HONG KONG, 30 March 2026 – A major Hong Kong-listed technology exchange-traded fund (ETF) has attracted record inflows in March, highlighting resilient investor appetite for AI and tech exposure even as broader market volatility and geopolitical tensions persist.
The surge in demand underscores a growing divergence in market behaviour—where investors are increasingly willing to buy into tech-sector weakness, rather than retreat to defensive assets.
Record Bets Signal Strong Conviction
The ETF, one of Hong Kong’s largest vehicles tracking Chinese technology stocks, saw unprecedented inflows during the month, suggesting that investors remain confident in the long-term growth of the sector despite near-term uncertainties.
This comes amid heightened volatility driven by:
- Ongoing geopolitical tensions
- Rising oil prices and inflation concerns
- Global equity market corrections
Yet, rather than pulling back, investors are increasing exposure to tech, particularly in areas linked to artificial intelligence and digital transformation.
Buying the Dip in Tech Stocks
The inflows reflect a broader trend where investors are treating recent market weakness as a buying opportunity, especially for Chinese technology names that have underperformed in recent periods.
Earlier data also showed strong ETF demand for Hong Kong equities, with billions of dollars flowing into such funds in early 2026—reinforcing sustained interest in the market.
This behaviour signals:
- Continued belief in AI-driven growth narratives
- Confidence in China’s tech sector recovery
- Willingness to look beyond short-term volatility
AI and Tech Remain Core Investment Themes
The strong inflows highlight how artificial intelligence continues to dominate global investment strategies.

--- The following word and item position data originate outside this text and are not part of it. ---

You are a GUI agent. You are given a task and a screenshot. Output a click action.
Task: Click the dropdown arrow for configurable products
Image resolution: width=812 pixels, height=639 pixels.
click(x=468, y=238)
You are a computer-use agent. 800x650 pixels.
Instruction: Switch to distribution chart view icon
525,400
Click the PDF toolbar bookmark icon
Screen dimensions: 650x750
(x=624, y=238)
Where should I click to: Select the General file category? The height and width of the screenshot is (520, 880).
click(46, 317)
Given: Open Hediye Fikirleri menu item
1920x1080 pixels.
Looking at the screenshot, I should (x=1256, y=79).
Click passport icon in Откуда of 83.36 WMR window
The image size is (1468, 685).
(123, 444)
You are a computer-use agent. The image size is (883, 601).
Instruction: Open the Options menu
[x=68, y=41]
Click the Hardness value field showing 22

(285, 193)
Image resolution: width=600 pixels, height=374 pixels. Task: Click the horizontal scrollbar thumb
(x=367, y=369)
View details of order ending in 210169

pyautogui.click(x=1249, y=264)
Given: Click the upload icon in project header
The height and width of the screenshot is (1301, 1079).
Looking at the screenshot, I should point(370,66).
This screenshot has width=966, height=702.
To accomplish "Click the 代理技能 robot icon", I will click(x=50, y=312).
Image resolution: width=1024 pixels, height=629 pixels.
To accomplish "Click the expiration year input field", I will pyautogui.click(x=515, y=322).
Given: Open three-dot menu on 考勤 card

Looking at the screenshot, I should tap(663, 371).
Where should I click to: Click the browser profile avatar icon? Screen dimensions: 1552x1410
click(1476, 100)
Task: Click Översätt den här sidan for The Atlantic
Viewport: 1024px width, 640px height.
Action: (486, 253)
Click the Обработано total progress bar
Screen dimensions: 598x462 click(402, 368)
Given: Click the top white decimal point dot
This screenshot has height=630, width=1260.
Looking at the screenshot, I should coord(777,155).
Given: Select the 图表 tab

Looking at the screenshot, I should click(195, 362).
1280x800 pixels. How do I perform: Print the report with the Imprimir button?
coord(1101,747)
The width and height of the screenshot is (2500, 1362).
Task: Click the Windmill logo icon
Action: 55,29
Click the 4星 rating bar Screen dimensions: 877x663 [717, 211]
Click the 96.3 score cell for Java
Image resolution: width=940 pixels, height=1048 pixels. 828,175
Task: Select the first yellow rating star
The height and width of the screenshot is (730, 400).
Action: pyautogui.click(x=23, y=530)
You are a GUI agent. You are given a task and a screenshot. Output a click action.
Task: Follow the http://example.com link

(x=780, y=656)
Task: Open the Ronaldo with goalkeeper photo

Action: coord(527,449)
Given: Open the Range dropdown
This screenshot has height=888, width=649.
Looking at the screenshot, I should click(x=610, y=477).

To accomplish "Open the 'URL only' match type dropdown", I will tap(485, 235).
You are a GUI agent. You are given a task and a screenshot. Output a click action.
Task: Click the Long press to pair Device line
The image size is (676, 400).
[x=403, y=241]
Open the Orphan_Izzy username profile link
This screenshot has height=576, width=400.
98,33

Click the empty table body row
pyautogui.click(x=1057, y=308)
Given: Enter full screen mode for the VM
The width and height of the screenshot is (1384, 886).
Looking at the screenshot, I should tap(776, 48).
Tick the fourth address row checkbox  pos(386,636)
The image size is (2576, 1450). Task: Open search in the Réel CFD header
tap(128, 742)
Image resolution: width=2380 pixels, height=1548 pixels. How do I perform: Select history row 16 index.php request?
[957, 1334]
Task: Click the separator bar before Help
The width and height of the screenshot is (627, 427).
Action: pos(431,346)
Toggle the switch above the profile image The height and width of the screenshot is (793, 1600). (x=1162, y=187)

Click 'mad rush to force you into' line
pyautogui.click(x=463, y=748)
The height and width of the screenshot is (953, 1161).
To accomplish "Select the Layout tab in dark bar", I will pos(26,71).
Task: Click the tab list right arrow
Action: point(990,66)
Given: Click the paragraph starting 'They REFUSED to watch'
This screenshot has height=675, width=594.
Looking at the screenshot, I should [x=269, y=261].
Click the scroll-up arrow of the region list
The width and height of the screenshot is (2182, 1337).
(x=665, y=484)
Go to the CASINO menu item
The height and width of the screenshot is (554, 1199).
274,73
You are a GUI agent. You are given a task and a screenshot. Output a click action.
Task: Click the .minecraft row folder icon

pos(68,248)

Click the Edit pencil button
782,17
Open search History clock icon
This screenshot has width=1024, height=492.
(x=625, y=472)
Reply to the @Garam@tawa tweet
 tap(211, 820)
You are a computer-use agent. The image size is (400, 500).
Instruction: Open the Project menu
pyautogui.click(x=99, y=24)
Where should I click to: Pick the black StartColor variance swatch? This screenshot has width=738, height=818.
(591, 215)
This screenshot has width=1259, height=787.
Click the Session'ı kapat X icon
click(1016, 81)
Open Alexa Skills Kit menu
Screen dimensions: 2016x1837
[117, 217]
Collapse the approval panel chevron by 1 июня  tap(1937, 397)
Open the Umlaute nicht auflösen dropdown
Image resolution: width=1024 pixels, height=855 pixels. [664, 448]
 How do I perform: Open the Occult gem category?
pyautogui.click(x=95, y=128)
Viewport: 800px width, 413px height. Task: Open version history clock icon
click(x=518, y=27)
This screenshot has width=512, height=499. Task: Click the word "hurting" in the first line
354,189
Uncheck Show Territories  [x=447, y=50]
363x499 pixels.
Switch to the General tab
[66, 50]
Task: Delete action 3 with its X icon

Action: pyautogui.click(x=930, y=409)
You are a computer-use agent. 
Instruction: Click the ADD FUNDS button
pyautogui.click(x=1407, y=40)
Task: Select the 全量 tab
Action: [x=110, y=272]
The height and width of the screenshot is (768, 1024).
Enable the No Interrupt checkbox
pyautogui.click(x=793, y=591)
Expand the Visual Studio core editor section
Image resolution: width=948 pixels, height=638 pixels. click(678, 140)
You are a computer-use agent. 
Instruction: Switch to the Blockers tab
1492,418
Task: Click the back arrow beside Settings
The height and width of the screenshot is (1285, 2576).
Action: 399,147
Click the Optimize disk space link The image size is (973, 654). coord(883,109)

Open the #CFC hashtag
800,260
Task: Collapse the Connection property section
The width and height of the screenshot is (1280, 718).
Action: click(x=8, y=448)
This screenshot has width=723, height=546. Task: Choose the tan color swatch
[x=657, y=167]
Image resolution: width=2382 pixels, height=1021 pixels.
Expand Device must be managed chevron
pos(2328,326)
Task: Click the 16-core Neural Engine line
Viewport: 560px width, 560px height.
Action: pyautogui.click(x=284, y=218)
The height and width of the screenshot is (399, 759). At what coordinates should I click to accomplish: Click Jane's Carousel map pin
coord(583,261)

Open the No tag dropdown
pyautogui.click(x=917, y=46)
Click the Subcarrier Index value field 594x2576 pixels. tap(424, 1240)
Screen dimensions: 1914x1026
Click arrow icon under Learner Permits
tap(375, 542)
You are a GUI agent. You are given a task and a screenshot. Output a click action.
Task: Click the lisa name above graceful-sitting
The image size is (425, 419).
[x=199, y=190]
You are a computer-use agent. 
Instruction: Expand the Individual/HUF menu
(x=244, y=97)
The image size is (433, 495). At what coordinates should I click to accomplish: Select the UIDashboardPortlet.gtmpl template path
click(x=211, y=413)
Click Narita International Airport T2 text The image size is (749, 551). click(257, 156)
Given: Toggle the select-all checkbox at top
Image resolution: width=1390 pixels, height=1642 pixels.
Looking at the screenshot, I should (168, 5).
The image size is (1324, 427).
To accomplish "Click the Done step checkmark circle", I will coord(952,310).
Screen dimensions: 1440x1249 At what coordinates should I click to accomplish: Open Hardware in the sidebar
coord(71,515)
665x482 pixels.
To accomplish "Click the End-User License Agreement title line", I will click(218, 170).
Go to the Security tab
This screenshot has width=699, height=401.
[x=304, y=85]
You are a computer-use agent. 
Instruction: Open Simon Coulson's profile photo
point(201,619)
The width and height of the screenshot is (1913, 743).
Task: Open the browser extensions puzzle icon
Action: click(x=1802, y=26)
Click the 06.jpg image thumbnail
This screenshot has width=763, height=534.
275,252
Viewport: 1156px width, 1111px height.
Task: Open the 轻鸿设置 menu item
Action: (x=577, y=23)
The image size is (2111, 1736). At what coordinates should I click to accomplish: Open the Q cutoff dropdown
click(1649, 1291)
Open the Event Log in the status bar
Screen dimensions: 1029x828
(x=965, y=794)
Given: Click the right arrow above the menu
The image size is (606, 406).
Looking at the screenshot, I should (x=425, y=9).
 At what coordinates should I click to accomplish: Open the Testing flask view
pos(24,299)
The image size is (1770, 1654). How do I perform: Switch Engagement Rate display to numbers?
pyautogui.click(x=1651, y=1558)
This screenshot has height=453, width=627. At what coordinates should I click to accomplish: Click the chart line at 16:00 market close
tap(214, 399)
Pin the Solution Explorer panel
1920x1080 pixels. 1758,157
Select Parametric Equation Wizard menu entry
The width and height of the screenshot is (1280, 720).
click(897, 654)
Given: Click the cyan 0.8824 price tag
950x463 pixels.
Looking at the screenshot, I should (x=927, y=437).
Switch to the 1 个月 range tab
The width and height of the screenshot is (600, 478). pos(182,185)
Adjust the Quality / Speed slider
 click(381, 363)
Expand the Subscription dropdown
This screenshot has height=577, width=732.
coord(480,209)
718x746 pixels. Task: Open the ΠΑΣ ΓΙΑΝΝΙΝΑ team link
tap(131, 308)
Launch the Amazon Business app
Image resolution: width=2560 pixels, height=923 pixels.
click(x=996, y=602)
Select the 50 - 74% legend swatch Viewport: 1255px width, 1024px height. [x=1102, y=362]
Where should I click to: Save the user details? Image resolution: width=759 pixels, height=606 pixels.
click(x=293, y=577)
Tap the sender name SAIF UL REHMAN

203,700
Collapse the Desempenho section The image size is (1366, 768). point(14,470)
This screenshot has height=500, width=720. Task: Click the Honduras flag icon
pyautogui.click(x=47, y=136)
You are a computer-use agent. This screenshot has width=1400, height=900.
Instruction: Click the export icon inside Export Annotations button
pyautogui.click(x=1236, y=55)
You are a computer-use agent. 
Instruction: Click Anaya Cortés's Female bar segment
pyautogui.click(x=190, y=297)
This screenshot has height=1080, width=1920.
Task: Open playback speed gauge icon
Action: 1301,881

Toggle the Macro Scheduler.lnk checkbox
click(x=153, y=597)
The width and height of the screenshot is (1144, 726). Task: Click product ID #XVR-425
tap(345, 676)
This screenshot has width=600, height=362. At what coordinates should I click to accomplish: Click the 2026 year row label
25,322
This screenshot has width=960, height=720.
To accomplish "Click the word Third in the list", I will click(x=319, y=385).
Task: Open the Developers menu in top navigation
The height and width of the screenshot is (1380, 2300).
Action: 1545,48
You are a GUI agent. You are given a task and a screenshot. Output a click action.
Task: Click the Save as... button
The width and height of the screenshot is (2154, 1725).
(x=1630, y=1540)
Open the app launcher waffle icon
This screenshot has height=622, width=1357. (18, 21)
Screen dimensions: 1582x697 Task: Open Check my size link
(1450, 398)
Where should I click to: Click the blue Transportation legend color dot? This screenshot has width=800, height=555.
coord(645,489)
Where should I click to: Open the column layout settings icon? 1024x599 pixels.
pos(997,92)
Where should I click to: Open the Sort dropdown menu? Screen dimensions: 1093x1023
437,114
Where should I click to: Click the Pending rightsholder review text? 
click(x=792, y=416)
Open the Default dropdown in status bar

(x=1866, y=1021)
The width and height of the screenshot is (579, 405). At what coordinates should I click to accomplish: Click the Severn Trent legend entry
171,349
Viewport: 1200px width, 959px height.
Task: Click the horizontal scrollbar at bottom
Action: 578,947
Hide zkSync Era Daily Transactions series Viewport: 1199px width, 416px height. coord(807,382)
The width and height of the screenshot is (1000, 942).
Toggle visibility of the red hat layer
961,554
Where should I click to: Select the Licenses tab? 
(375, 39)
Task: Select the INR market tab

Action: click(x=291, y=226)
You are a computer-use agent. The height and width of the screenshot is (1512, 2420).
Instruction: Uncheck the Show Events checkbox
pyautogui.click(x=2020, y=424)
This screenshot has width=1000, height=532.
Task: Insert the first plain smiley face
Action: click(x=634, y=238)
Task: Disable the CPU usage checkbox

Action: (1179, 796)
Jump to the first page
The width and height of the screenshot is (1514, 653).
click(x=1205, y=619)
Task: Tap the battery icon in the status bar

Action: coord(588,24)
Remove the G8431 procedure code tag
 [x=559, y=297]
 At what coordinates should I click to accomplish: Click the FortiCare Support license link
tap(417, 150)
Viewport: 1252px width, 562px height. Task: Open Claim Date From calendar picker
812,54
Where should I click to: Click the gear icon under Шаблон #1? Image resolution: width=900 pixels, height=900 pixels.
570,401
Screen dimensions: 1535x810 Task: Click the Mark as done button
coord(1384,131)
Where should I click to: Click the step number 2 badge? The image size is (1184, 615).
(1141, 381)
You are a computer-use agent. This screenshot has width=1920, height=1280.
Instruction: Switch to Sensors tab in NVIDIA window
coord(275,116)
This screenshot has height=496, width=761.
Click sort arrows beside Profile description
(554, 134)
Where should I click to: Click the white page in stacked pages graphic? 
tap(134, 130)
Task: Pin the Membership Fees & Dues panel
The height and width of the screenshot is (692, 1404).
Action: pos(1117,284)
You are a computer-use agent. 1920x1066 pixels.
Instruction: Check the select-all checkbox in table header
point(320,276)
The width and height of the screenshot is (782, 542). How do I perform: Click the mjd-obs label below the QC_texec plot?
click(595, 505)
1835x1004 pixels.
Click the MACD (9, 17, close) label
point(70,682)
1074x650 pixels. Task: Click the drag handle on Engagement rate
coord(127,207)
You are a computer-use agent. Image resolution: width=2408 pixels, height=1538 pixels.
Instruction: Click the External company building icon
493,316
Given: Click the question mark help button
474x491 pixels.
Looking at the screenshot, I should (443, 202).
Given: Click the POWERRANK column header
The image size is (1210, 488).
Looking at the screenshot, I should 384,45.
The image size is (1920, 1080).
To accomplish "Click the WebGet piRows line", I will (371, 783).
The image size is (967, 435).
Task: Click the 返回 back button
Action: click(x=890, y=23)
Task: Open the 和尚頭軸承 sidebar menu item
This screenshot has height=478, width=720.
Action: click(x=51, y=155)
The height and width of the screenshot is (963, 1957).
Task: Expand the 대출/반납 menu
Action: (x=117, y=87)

Technology ETFs, particularly those tied to AI and automation—are increasingly viewed as long-term structural plays, rather than cyclical trades.
For investors, this means:
- Prioritising future growth over near-term risks
- Allocating capital to sectors with high innovation potential
- Leveraging ETFs as efficient vehicles for sector exposure
Hong Kong’s Role as a Tech Investment Gateway
The development also reinforces Hong Kong’s position as a key gateway for accessing Chinese technology stocks.
With global investors seeking exposure to:
- Mainland China’s digital economy
- AI and semiconductor ecosystems
- Platform and internet companies
Hong Kong-listed ETFs are becoming an increasingly important channel for capital allocation.
Contrasting Market Signals
Interestingly, the surge in ETF inflows comes at a time when broader market sentiment remains fragile.
Recent data suggests that:
- Investors have been quick to rotate positions in Hong Kong equities
- Conviction in individual stocks may be weaker
- ETFs are increasingly used for tactical and diversified exposure
This shift indicates a preference for broad sector bets over single-stock risk, especially in uncertain environments.
Implications for Asian Investors
For investors across Asia, the trend offers several key insights:
- Tech and AI remain dominant structural investment themes
- ETFs are gaining traction as a risk-managed entry strategy
- Market volatility is being used as an accumulation opportunity
The resilience of inflows also suggests that capital is not exiting the market, but repositioning within it.
Outlook: Confidence in Tech Remains Intact
Despite ongoing geopolitical risks and macro uncertainty, the record inflows into Hong Kong tech ETFs indicate that investor confidence in the sector remains firmly intact.
As long as AI-driven growth continues to shape global markets, technology-focused funds are likely to remain a key destination for capital.
For now, the message is clear:
even in volatile markets, investors are not stepping back from tech, they are stepping in.